Predictive impact of antibiotics in patients with advanced non small-cell lung cancer receiving immune checkpoint inhibitors : Antibiotics immune checkpoint inhibitors in advanced NSCLC.

Cancer Chemother Pharmacol 2020 01 19;85(1):121-131. Epub 2019 Nov 19.

University of Basel, Basel, Switzerland.

Purpose: In this study, we test the hypothesis that the use of ATB reduces the efficacy of PD(L)1-targeting mAb.

Methods: We included patients with locally advanced, inoperable or metastatic, EGFR wildtype and ALK-negative non-small-cell lung cancer (NSCLC) who received a PD(L)1 targeting mAb (immune checkpoint inhibitor, ICI) between January 2013 and December 2017. The primary study objective was to assess the predictive impact of ATB use within 2 months prior to starting ICI treatment on overall survival from the time of starting ICI treatment (OS-ICI).

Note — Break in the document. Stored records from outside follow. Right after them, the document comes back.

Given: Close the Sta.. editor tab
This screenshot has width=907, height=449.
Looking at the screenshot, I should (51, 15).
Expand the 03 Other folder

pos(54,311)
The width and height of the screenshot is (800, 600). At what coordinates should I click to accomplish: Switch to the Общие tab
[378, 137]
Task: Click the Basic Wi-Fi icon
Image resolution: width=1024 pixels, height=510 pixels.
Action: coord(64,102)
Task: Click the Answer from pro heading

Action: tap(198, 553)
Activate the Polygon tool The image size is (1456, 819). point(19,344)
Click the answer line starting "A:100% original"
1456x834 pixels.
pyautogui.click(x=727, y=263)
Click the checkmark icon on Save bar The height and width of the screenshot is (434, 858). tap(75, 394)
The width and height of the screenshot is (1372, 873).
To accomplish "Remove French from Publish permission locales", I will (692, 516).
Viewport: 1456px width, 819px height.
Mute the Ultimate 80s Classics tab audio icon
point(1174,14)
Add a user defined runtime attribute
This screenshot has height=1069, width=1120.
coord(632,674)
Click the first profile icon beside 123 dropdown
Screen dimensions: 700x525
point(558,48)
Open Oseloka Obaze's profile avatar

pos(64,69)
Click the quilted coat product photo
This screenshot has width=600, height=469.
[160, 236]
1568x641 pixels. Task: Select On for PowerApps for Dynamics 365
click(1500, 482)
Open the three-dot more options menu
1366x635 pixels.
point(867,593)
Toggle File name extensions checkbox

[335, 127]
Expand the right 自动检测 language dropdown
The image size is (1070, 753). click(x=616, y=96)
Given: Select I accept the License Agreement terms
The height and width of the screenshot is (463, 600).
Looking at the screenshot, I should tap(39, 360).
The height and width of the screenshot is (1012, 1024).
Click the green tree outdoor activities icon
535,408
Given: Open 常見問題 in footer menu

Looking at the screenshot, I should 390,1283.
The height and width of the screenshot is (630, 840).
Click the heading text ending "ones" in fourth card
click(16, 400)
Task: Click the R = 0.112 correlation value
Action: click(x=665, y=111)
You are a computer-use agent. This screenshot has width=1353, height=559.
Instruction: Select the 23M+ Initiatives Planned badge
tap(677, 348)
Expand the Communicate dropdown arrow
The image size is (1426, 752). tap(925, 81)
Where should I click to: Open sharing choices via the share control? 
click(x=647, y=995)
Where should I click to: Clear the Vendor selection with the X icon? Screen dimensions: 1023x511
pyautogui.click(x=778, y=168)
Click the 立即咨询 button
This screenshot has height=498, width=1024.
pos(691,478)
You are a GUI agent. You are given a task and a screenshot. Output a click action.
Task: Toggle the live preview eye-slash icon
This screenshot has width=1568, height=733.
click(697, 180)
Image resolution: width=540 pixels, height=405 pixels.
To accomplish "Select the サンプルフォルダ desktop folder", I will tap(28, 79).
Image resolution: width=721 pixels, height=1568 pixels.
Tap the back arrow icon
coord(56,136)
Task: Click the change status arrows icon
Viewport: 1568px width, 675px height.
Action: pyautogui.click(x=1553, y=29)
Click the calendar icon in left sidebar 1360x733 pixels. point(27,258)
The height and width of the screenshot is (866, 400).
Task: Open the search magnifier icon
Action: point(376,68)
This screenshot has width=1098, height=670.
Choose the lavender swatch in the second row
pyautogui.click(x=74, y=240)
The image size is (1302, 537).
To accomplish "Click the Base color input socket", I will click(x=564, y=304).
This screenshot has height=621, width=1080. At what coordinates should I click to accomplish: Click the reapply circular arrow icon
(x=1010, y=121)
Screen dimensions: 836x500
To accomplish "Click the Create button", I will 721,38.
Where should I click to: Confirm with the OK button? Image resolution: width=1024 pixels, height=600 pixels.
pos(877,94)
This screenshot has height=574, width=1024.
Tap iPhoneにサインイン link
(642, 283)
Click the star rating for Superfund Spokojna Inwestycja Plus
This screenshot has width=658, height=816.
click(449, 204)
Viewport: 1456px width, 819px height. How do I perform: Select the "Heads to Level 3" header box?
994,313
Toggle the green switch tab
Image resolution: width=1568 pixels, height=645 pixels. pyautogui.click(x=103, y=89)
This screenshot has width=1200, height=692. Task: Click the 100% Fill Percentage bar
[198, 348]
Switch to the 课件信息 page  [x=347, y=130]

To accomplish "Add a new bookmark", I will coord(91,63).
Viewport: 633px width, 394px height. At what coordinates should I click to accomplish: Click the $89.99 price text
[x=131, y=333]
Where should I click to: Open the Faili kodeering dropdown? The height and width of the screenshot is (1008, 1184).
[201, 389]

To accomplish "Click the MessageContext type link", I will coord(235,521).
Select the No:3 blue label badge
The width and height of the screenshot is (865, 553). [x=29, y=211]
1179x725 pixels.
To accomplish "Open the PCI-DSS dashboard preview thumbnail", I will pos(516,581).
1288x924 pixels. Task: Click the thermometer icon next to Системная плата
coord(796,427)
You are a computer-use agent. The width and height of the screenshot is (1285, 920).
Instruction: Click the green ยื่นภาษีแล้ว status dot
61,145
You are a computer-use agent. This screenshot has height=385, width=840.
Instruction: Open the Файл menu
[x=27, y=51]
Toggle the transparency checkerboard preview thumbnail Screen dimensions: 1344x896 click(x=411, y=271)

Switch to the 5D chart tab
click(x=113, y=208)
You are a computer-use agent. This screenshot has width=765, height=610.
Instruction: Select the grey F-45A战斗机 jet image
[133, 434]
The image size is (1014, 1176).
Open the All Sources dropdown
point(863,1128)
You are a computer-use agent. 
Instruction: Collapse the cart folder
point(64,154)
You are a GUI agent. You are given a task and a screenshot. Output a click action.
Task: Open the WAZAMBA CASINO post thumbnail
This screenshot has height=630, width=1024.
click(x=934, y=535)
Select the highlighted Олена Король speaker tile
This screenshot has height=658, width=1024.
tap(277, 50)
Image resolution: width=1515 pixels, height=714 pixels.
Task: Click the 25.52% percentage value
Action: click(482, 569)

Results: 33 out of 218 evaluable patients (15.1%) received ATB within 2 months prior to starting ICI treatment. The use of ATB prior to starting ICI was associated with a lower rate of radiological response (18.2 vs. 28.3%, respectively, P = 0.02). PFS was significantly shorter in patients receiving ATB within 2 months prior to ICI compared to those not receiving ATB (median PFS 1.4 vs. 5.5 months, HR = 2.22, P < 0.01). OS-ICI was significantly shorter in NSCLC patients receiving ATB within 2 months prior to ICI compared to those not receiving ATB (median OS-ICI 1.8 vs. 15.4 months, HR = 2.61, P < 0.01; adjusted HR = 3.73, P < 0.01).

Conclusion: The results of this study suggest that ATB may have a deleterious effect in patients with advanced NSCLC receiving ICI treatment, and more research seems to be justified to explore potential mechanisms.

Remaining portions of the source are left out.